Simulators used for medical education and training purposes do not allow for (among other things) the simulation of the unique pressure-frequency relationship that has been observed in the pericardial fluid, and which is taken advantage by the Applicant for the safe intrathoracic navigation of a probe onto the epircardial surface to help enable electrophysiological procedures, as described in the Applicant's related applications: 1. PCT International Application No. Serial No. PCT/US2008/056643, filed Mar. 12, 2008, entitled, “Access Needle Pressure Sensor Device and Method of Use” and corresponding U.S. patent application Ser. No. 12/530,830 filed Sep. 11, 2009; 2. PCT International Application No. Serial No. PCT/US2008/056816, filed Mar. 13, 2008, entitled, “Epicardial Ablation Catheter and Method of Use” and corresponding U.S. patent application Ser. No. 12/530,938 filed Sep. 11, 2009; 3. PCT International Application No. Serial No. PCT/US2008/057626, filed Mar. 20, 2008, entitled, “Electrode Catheter for Ablation Purposes and Related Method Thereof” and corresponding U.S. patent application Ser. No. 12/532,233 filed Sep. 21, 2009; and 4. PCT International Application No. Serial No. PCT/US2008/082835, filed Nov. 7, 2008, entitled, “Steerable Epicardial Pacing Catheter System Placed Via the Subxiphoid Process,” and corresponding U.S. patent application Ser. No. 12/741,710 filed May 6, 2010, all of which are incorporated by reference in their entirety.
Ventricular tachycardia is an often fatal heart arrhythmia that is responsible for roughly 500,000 deaths per year in the US alone. Radio-frequency thermal ablation can be used to treat this condition, as is also the case for atrial fibrillation which is a less lethal but even more wide-spread condition. At present, such ablations are typically carried out on the endocardial surface (inside the heart) via catheterization through the femoral artery. However, there are significant risks associated with such procedures, including stroke and thermal damage to the esophagus and phrenic nerve.
In a different approach, access to the epicardial surface is gained by needle-based sub-xyphoid puncture, with gentle movement of the tip through the diaphragm and into the pericardial space. Successful positioning at the epicardial surface is then confirmed via flush of contrast agent within the pericardium, thus revealing the cardiac silhouette on fluoroscopy. Thereafter, a guidewire is placed through the needle and into the pericardium. The needle is then removed, and a sheath is placed over the guidewire to allow for passage of the ablation catheter to treat the electrically misfiring zones of myocardial tissue.
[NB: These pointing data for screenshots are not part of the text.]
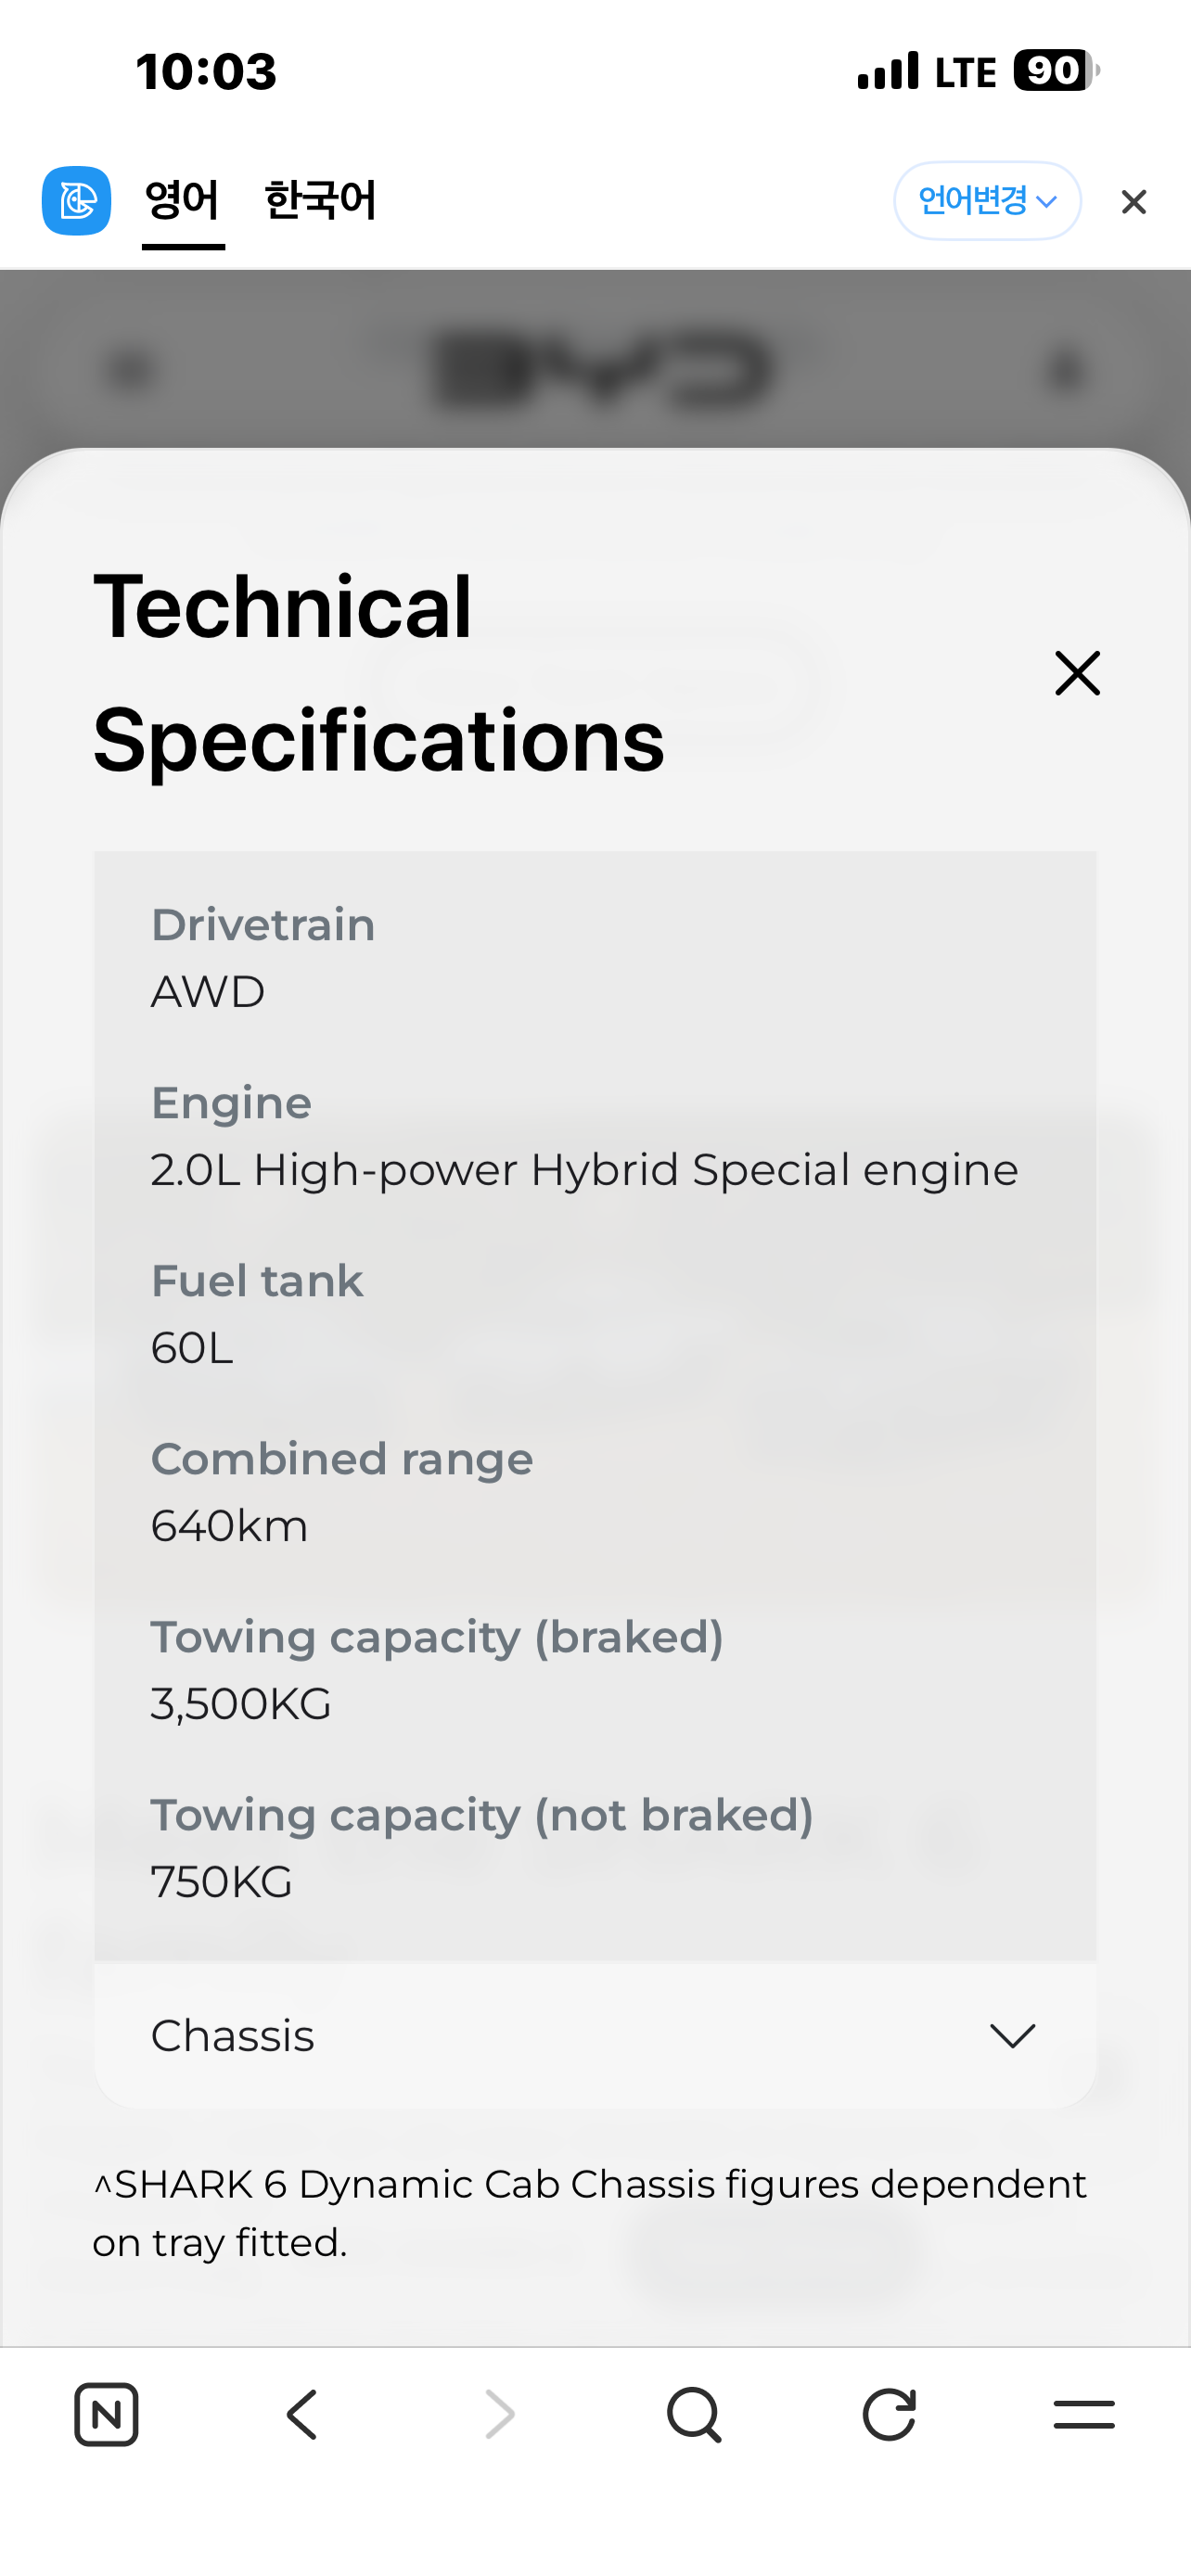Switch to the 한국어 tab
This screenshot has height=2576, width=1191.
(320, 201)
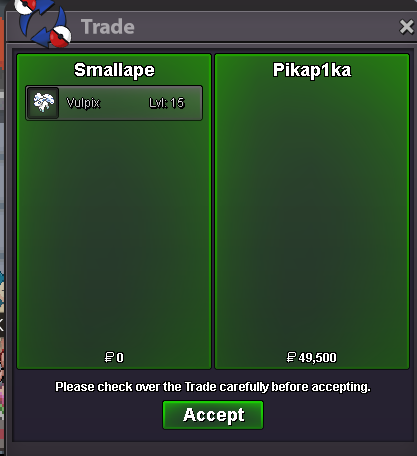Click Smallape's money amount of 0
This screenshot has width=417, height=456.
[x=120, y=358]
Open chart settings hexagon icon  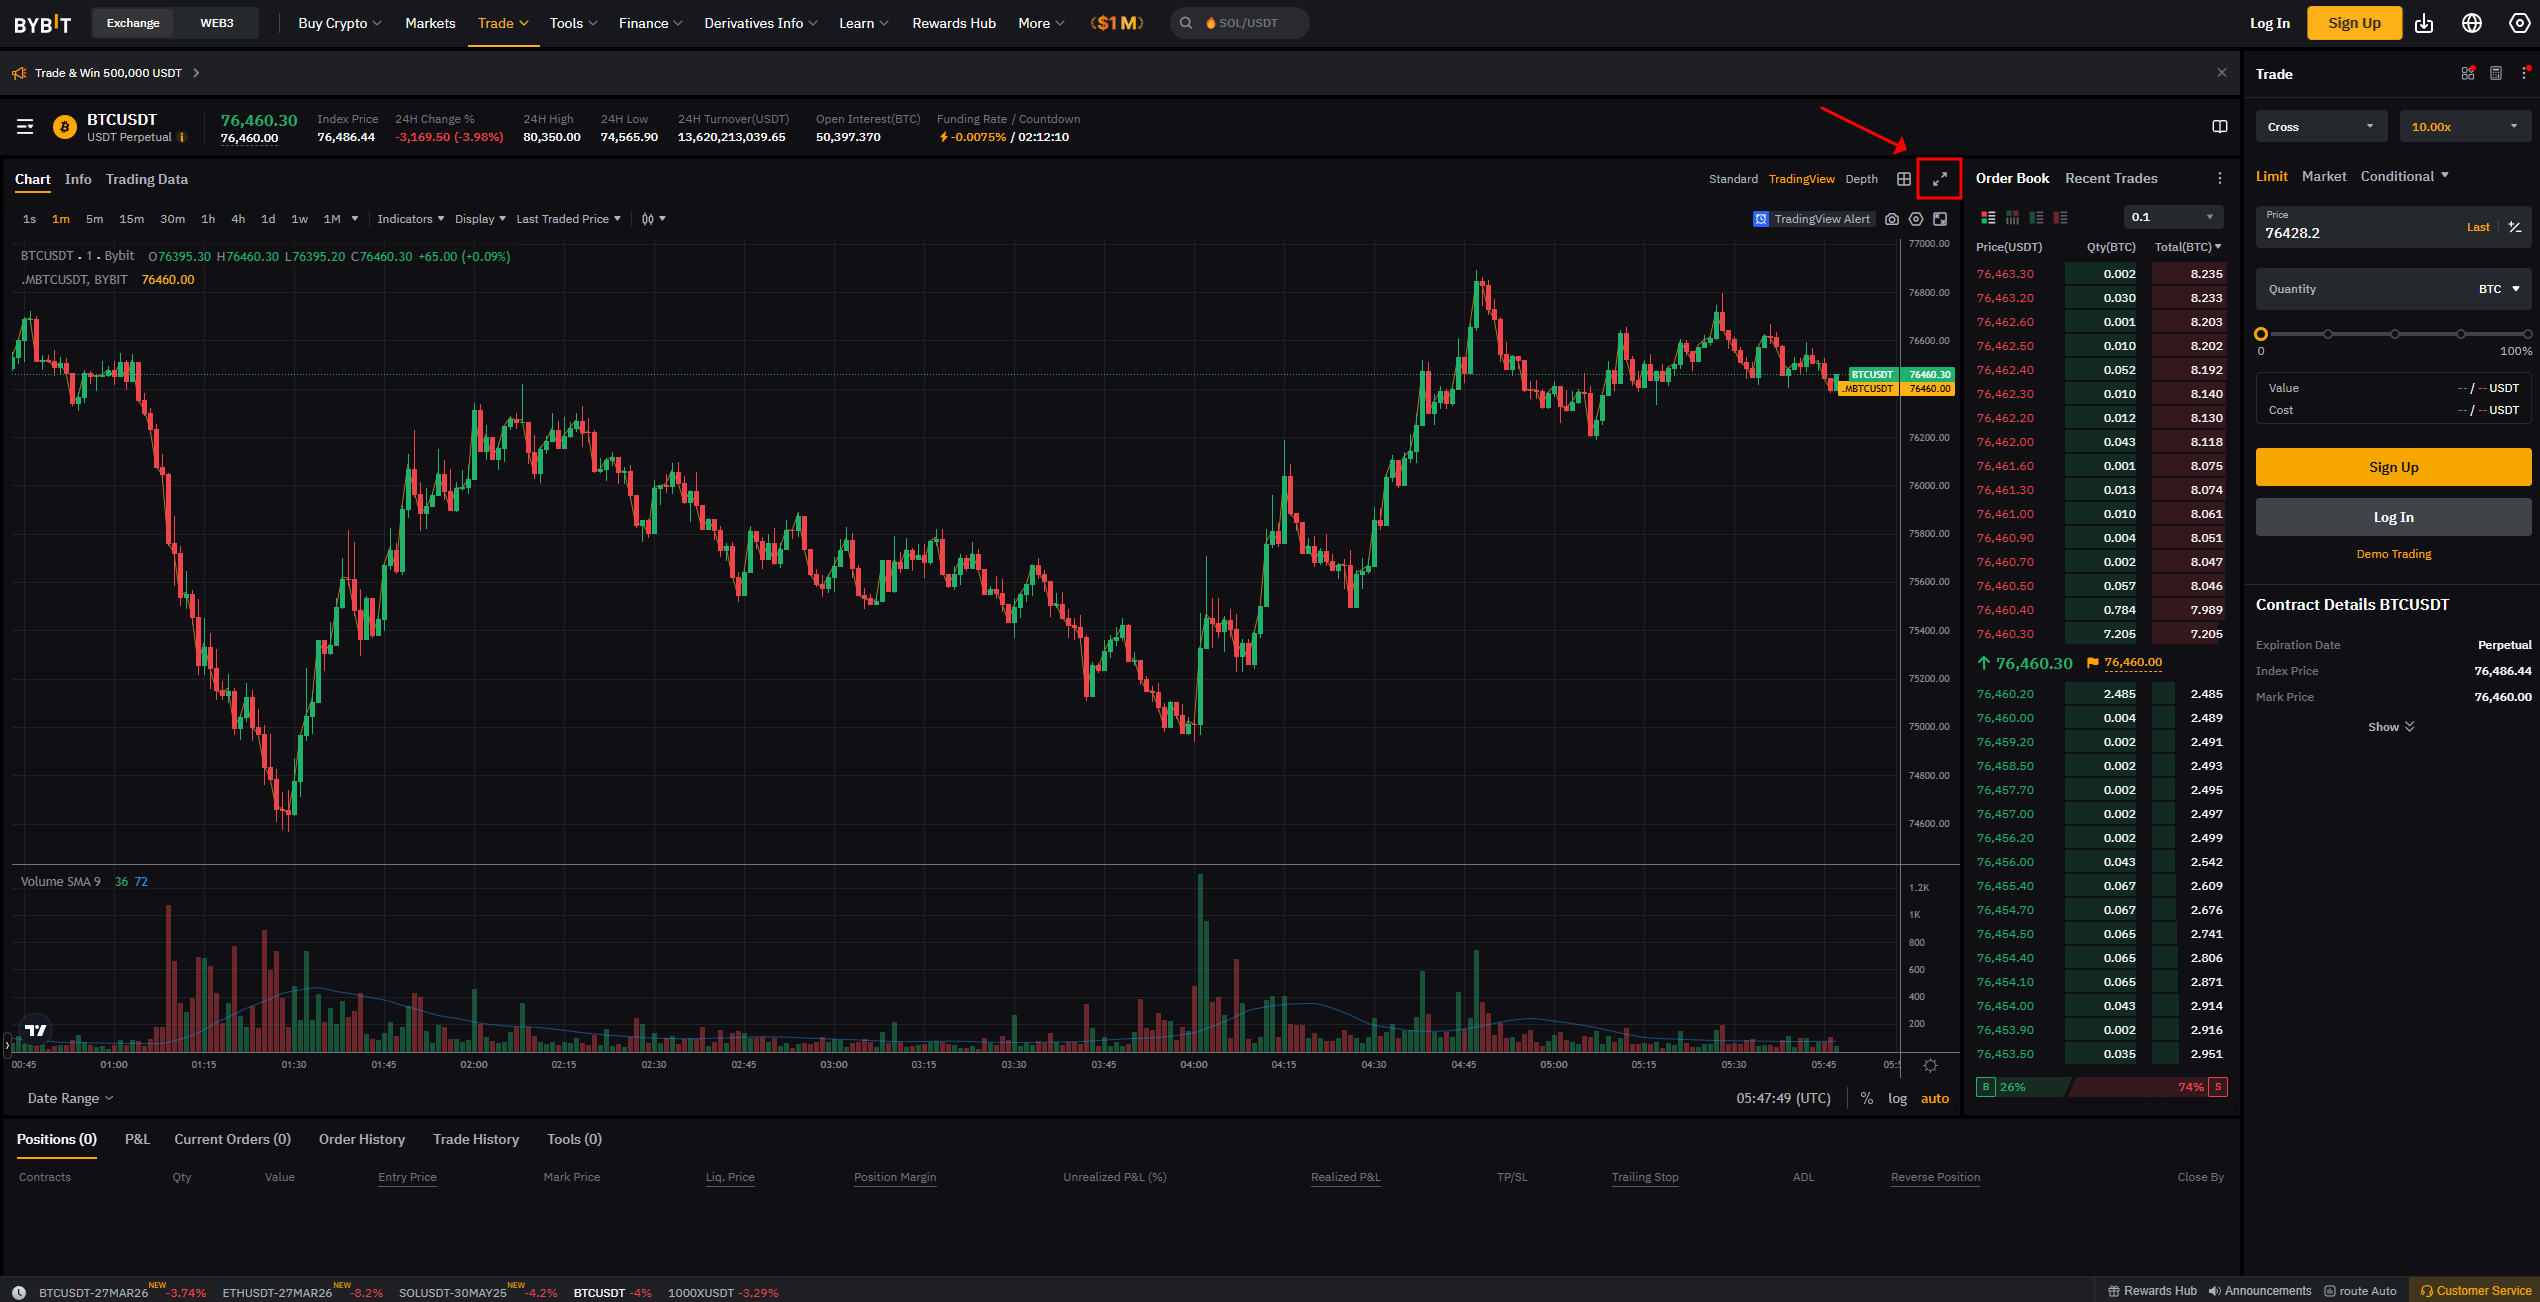click(x=1916, y=219)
While a safe and workable technique in skilled hands, there is a learning curve involved and the most significant risk associated with it is inadvertent penetration of the right ventricle by the access needle, a situation that calls for immediate surgical intervention to seal the perforation. In order to minimize this risk, in related patent applications (See 1. PCT International Application No. Serial No. PCT/US2008/056643, filed Mar. 12, 2008, entitled, “Access Needle Pressure Sensor Device and Method of Use” and corresponding U.S. patent application Ser. No. 12/530,830 filed Sep. 11, 2009; 2. PCT International Application No. Serial No. PCT/US2008/056816, filed Mar. 13, 2008, entitled, “Epicardial Ablation Catheter and Method of Use” and corresponding U.S. patent application Ser. No. 12/530,938 filed Sep. 11, 2009; 3. PCT International Application No. Serial No. PCT/US2008/057626, filed Mar. 20, 2008, entitled, “Electrode Catheter for Ablation Purposes and Related Method Thereof” and corresponding U.S. patent application Ser. No. 12/532,233 filed Sep. 21, 2009; and 4. PCT International Application No. Serial No. PCT/US2008/082835, filed Nov. 7, 2008, entitled, “Steerable Epicardial Pacing Catheter System Placed Via the Subxiphoid Process,” and corresponding U.S. patent application Ser. No. 12/741,710 filed May 6, 2010.), the Applicant has introduced the concept of pressure-frequency monitoring at the needle's tip. By incorporating a pressure sensor within the distal tip of the needle, the slow steady ac signal associated with the breathing rate of the intubated patients (typically 11 to 12 breaths per minute) is detected while the needle is within the thorax. Then, when the needle's tip arrives at and enters the pericardium, a higher frequency component (at the heart rate, 60 to 90 beats per minute) is superimposed on the lower frequency one. A real-time spectral analysis or beat-to-beat analysis of the signal during the access procedure can thus provide the clinician with a “stop/go” indicator that will keep them from advancing the needle too far and perforating the heart.
Accordingly, an aspect of an embodiment of the present invention provides, but not limited thereto, the ability to train physicians to replace the existing qualitative approach of needle navigation with a decidedly quantitative one, thus making it possible for electrophysiologists to do this procedure more routinely.